**** Source text ****
What about libraries that have software that requires a library card number to log on, even for the internet? That is a patron transaction that involves the patron’s specific library card number.
Oh, and not involving a staff member? What about all the help library staff provide to patrons (log-in problems, how to use the computer, email attachments, etc.)? Are those not patron transactions?
Your examples are patron transactions
Yes, I might agree that your examples are patron transactions, but once you log in with your library card does everything you do with the browser become a patron transaction.
You are attempting to argue the fine points of the law, and frankly that will not be decided on here.
However please remember that you are arguing that a browsing history or cache of a public computer is improper without a warrant. I can sit down at the computer after you are done and see that. I can stand behind you and see what you are typing, and what websites you are visiting.
You are arguing that giving police access to a public computer is a violation of the law.
In the case instant the police felt that the public computers could lead to clues that would help locate Brooke Bennett, a child kidnapped, tortured, raped, and murdered. The pervert that used the public computer had no more right to privacy in the computer’s cache files than you or I do.
If you want to argue about the finer points of the law – a task for which you are completely unprepared- be my guest. I am going to take the high ground here and say that the right to not be abducted and killed trumps the right to not have people see where you browsed on the Internet at the library’s public computers.
I asked two people at the office, one a librarian and one a CPA what they would do if there were in a library when the police came looking for clues regarding a child abduction on the public computers. The librarian (degreed but working in IT, not librarianship) said they would help the cops search, the CPA said he knew what I was talking about – the Vermont case- and he said he would kill the guy himself.
What would you want the librarian to do if it were your daughter?
There is no possible argument you could make for keeping public computers private that would convince the parents of a missing child that the librarian was acting in good faith and performing a noble public service by refusing the police access to the public computers.
Difficult situations make bad law?
Good points to think about. Thank you Matt, I appreciate this.
________________________
Stephen Michael Kellat, Host, LISTen
Browsing history
From my experience, browsing history would tell you what sites were visited, not who accessed them. If you looked at the browser history right after I logged off, how would you be able to tell how far back to look? This is where library records, made and maintained by the library, come into play (sign-in sheets or software). And if the library has browsing history deleted at the end of each day, what then? That is a very simple step to set up, not out the realm of most libraries or library staff. But, it all becomes a guessing game because I don’t know how this particular library maintains their computers. So there is no point continuing this part of the discussion without more information.
I’m not the one who started defining patron transaction; you did with your examples of what is and is not a patron transaction. I just offered a differing viewpoint of those definitons. Those are my opinions and were not meant to be taken as arguing the finer points of the law.
Library records are CONFIDENTIAL no matter what the crime
“Browsing history, browser cache, notes on slips of paper left on the tables, these are neither created nor maintained by the library, and although they may be user identifiable they are not exempt.” “The user browses the Internet on his or her own, not involving a library staff member and this not a transaction. Thus the web sites that a patron visited are available for public inspection insofar as they are not transactions.”
**** Excerpted records ****
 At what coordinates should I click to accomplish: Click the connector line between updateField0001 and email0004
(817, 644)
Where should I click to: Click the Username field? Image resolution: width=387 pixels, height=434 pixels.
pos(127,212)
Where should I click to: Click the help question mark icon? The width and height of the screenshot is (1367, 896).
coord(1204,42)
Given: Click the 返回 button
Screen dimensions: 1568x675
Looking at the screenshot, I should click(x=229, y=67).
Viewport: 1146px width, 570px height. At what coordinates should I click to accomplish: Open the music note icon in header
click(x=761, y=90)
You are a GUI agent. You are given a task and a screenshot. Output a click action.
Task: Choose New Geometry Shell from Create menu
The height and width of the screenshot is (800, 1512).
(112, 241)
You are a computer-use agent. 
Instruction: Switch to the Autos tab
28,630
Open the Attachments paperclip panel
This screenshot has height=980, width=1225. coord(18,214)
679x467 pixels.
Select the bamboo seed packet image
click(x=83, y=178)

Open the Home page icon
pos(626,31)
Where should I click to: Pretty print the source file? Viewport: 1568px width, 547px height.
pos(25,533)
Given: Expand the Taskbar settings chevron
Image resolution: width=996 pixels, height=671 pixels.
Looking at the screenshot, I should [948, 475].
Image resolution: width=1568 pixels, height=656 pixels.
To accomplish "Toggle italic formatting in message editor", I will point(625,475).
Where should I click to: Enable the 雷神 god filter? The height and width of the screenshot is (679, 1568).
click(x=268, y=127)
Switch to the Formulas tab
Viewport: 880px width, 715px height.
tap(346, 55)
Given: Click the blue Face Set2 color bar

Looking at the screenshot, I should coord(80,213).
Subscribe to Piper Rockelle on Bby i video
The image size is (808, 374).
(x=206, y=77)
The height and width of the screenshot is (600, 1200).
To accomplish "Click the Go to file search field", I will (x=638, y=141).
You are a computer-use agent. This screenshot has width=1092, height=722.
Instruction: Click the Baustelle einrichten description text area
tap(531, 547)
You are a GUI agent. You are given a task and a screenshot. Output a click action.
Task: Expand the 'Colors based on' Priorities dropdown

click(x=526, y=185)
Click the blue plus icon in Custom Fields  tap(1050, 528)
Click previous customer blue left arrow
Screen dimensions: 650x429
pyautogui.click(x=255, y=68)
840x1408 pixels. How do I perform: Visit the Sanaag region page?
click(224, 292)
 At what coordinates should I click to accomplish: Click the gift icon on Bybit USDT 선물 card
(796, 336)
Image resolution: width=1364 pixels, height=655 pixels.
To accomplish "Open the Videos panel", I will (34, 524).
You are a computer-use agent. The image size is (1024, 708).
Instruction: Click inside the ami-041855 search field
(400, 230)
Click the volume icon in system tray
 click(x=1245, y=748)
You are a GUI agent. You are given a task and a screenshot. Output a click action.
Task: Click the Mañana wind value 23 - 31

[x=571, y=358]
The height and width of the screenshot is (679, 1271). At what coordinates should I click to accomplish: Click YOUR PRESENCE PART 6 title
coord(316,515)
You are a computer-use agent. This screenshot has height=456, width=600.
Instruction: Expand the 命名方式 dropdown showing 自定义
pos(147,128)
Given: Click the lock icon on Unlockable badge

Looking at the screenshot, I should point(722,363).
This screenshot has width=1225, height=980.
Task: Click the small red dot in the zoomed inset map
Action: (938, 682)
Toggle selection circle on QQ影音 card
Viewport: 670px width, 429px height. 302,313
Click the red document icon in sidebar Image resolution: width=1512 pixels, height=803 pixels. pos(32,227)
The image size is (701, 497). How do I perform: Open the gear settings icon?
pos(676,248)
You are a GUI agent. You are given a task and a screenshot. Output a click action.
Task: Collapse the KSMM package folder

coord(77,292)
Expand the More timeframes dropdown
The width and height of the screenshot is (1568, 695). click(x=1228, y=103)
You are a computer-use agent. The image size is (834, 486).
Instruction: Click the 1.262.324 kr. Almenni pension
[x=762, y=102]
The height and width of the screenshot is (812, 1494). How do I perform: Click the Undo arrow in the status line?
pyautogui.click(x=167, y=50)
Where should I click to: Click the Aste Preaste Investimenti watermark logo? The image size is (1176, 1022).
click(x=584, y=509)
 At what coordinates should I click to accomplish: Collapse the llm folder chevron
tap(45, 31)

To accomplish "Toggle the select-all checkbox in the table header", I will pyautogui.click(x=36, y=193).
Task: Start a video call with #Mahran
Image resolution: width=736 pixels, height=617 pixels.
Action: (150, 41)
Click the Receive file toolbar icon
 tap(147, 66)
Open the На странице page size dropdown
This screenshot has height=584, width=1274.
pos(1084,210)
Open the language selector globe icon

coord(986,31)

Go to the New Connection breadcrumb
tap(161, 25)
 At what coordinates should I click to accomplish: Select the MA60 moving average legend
****
**Task instructions:**
[1] In two sentences, summarize the discussion of police access to library computers.
[2] Extend the discussion of police access to library computers, picking up after its final sentence.

**Task responses:**
[1] One participant argues that browsing history on a public library computer carries no expectation of privacy, since anyone can sit down afterward and see it, and that the right not to be abducted and killed outweighs keeping that history hidden from police investigating a child's kidnapping. Another responds that browsing history shows which sites were visited but not who visited them, and that its value depends on how the library maintains its computers, such as whether history is deleted at the end of each day.

[2]
Again, the library’s computers are NOT public computers. They are owned and operated by the library for the use of its patrons. The library controls access to the computers and the library owns and controls the data held on those computers.
Thus, if the browser history and browser cache are maintained and held by the library on the library’s computers, the browser history and browser cache, and any information that associates those records with an individual user, are LIBRARY records, kept and maintained by the LIBRARY, and are records of a user transaction within the library. And frankly, if the library sweeps up those little slips of paper and maintains them in a user’s record, they, too, become a library-maintained transaction record. (That a user may have had a hand in creating those records is irrelevant. Under your “rule,” self-checkouts, self-holds, user-initiated catalog searches and reference inquiries would all be “public records,” a result clearly not intended by the law.)
In fact, many states have defined “user record” to include ANY record of a user’s intellectual activity in the library – that is, any record that associates an individual with the use of a particular resource in the library. There is no distinction based upon who created the record and no exception for electronic resources. If the library retains the information as a discoverable record of any kind, it is the library’s record, subject to relevant law and any library policies.
Let’s turn to the language of the Vermont library confidentiality law (quoting the language of the newly-adopted Vermont SB 220): “Patron transaction records” means library records that contain names or other personal identifying information that discloses an individual’s activities within a library, including the materials that have been viewed in print or electronic form, research questions posed, materials in any format that the patron has requested through interlibrary loan or has borrowed, or any other library service or consultation that the patron has requested.” (emphasis added)
I don’t find this language to be unclear or vague. The law’s definition clearly sweeps in any record that 1) identifies the individual user and 2) discloses their activities within the library, including web browsing. A librarian who disclosed that information without a proper court order would violate the law and subject the library to a civil lawsuit under the new Vermont law. Moreover, the librarian would set up a situation where an accused criminal could ask the criminal courts to exclude such tainted evidence.
I would suggest that your own grasp of the law is rather tenuous. I would also suggest that your grasp of Constitutional principles is tenuous as well. In crafting the First and Fourth Amendments, the founders of this nation sought to protect individuals from state’s police powers unless the state can show good cause for using that power against the individual. “Showing good cause” has traditionally involved a hearing or submission to a third-party magistrate or judge, who determines whether the facts support the proposed search and seizure. In cases where the exercise of police powers would potentially chill the exercise of certain inalienable rights, like the First Amendment right to receive information, the courts have required the government to make a heightened showing.
No court has found that moral outrage or the allegation of a particular crime, no matter how horrendous, can justify setting aside Constitutional protections or state privacy protections. Moreover, The kind of anti-rights, anti-privacy vigilantism you propose – emptying the library’s records at the feet of the policy – might well free a criminal if the information you provide is excluded as improperly obtained evidence, gotten in violation of the law. How would you apologize to the parents of that kidnapped or murdered child if it turned out that your so-called help only served to free the kidnapper/murderer?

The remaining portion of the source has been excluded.